#### [WORK ITEM]
From the entries that follow, reproduce exactly and only the lines from the line with "Open the 文件(F) menu" to the line with "The width and height of the screenshot is (972, 729).", endpoints included.

#### [SUPPLIED INFORMATION]
======

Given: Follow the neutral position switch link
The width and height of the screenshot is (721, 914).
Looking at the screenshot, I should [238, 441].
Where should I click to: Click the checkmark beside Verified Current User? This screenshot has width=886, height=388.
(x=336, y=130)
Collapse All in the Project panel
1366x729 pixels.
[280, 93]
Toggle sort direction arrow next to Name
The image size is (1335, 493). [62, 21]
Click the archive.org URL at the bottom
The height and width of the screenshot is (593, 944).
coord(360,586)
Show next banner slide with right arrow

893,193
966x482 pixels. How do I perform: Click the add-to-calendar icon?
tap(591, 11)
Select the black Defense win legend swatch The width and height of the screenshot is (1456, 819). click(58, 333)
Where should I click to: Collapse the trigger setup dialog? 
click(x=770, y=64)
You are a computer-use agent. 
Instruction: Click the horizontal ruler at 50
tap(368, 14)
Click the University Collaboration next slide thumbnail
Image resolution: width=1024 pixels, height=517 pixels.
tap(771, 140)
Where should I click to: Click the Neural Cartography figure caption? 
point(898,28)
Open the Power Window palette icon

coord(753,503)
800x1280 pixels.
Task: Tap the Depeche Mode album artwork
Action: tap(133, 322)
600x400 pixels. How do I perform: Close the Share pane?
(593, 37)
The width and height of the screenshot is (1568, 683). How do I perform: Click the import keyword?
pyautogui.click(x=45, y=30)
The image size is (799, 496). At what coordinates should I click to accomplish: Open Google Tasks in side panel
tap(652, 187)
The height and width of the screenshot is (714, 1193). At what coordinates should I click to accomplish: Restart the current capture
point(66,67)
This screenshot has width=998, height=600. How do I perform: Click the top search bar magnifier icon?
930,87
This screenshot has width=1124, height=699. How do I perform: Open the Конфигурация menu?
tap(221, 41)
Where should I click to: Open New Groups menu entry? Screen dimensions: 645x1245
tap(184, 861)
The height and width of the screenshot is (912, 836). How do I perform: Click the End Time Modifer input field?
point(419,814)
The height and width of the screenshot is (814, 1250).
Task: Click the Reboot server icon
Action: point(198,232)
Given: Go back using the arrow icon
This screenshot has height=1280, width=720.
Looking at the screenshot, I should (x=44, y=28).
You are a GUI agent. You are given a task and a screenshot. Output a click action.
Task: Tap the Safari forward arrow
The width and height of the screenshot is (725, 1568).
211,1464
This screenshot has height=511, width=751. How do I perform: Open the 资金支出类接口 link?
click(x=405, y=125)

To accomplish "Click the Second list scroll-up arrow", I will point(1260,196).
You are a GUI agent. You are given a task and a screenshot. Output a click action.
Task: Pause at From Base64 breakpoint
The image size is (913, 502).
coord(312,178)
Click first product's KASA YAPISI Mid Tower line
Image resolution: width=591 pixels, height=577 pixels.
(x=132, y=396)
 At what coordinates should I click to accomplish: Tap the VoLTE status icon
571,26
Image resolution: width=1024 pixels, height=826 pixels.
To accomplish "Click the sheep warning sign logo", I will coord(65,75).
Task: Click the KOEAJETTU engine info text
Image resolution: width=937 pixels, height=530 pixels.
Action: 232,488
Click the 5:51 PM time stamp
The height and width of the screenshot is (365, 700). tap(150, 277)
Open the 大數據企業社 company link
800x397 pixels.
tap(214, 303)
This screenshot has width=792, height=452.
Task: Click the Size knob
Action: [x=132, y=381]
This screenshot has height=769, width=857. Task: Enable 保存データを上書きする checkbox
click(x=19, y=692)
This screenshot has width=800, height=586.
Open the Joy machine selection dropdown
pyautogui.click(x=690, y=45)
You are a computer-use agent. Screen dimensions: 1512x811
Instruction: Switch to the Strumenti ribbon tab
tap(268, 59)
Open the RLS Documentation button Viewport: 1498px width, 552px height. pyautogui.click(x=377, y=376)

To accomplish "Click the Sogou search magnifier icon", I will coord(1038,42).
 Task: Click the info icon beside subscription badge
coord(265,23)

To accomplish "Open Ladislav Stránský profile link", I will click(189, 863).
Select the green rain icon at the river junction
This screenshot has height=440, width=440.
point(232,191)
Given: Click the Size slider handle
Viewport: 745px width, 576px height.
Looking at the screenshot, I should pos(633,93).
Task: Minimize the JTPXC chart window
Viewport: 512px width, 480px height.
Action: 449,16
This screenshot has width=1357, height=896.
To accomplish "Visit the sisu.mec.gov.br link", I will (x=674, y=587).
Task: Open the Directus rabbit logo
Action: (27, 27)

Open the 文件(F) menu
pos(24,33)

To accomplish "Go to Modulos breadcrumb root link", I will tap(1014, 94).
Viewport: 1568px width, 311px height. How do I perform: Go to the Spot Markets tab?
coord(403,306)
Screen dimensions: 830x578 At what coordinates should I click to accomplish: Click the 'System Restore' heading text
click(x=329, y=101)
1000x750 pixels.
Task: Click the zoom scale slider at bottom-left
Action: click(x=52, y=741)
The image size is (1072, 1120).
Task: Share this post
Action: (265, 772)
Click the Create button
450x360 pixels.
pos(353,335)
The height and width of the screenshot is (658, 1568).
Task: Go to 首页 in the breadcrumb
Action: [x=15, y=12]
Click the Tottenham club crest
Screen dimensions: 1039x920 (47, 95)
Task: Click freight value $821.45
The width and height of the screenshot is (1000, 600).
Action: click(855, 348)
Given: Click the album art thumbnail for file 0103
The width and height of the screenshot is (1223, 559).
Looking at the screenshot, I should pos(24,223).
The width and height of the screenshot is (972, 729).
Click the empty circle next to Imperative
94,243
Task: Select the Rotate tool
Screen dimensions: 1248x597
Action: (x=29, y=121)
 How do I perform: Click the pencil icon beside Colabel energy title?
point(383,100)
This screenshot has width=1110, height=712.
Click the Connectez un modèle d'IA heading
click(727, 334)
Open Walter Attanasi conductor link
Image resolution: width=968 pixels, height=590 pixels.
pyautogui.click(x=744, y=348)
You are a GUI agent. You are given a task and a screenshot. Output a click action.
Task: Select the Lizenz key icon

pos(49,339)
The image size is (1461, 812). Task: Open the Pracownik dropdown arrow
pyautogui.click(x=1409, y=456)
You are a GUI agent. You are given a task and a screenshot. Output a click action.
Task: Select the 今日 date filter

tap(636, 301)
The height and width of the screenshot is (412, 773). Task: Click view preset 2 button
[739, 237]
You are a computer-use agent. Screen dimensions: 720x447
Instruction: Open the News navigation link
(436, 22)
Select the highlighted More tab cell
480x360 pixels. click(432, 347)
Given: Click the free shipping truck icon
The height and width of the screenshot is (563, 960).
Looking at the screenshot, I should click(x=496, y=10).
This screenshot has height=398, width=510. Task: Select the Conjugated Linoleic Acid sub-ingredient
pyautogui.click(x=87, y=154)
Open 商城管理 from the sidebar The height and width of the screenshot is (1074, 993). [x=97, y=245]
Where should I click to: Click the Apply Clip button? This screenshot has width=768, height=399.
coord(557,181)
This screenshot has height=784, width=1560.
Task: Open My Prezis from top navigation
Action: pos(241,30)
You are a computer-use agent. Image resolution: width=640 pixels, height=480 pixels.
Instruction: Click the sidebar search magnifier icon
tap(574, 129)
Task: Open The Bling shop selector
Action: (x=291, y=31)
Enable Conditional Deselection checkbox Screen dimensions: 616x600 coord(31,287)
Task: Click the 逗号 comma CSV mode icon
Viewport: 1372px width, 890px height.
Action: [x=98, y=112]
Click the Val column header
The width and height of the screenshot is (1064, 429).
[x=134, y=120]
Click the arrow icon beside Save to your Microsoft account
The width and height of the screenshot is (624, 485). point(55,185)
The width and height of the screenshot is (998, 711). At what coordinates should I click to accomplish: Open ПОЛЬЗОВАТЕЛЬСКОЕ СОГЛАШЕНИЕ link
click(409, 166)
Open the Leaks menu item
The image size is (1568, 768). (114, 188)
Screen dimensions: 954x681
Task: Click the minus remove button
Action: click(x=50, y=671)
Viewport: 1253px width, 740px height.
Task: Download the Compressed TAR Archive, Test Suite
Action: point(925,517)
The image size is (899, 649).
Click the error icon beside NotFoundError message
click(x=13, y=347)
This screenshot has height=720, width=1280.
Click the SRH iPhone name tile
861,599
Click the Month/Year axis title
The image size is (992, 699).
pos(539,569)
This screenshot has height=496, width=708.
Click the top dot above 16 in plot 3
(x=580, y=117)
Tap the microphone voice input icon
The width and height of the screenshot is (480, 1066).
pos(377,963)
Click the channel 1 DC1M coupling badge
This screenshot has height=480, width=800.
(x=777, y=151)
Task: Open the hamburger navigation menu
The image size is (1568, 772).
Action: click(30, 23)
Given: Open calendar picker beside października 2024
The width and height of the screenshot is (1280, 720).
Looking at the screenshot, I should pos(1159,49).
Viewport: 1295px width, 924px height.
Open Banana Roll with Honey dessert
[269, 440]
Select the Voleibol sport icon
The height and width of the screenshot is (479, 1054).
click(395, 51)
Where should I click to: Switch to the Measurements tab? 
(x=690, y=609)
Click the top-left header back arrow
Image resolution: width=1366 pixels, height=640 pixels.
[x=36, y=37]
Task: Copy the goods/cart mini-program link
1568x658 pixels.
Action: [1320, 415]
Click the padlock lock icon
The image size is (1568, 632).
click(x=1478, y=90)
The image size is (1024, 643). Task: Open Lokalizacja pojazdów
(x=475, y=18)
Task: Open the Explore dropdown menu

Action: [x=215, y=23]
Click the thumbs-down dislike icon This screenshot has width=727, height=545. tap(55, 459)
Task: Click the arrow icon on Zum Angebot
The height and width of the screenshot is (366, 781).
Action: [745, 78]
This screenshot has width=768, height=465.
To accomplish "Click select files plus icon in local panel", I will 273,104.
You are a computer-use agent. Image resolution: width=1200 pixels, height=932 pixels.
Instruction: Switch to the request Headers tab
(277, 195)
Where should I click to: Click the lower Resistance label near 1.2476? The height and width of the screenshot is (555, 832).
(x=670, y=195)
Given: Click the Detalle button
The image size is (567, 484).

======

#### [SOLUTION TO THIS EXERCISE]
Open the 文件(F) menu
pos(24,33)

To accomplish "Go to Modulos breadcrumb root link", I will tap(1014, 94).
Viewport: 1568px width, 311px height. How do I perform: Go to the Spot Markets tab?
coord(403,306)
Screen dimensions: 830x578 At what coordinates should I click to accomplish: Click the 'System Restore' heading text
click(x=329, y=101)
1000x750 pixels.
Task: Click the zoom scale slider at bottom-left
Action: click(x=52, y=741)
The image size is (1072, 1120).
Task: Share this post
Action: (265, 772)
Click the Create button
450x360 pixels.
pos(353,335)
The height and width of the screenshot is (658, 1568).
Task: Go to 首页 in the breadcrumb
Action: [x=15, y=12]
Click the Tottenham club crest
Screen dimensions: 1039x920 (47, 95)
Task: Click freight value $821.45
The width and height of the screenshot is (1000, 600).
Action: click(855, 348)
Given: Click the album art thumbnail for file 0103
The width and height of the screenshot is (1223, 559).
Looking at the screenshot, I should pos(24,223).
The width and height of the screenshot is (972, 729).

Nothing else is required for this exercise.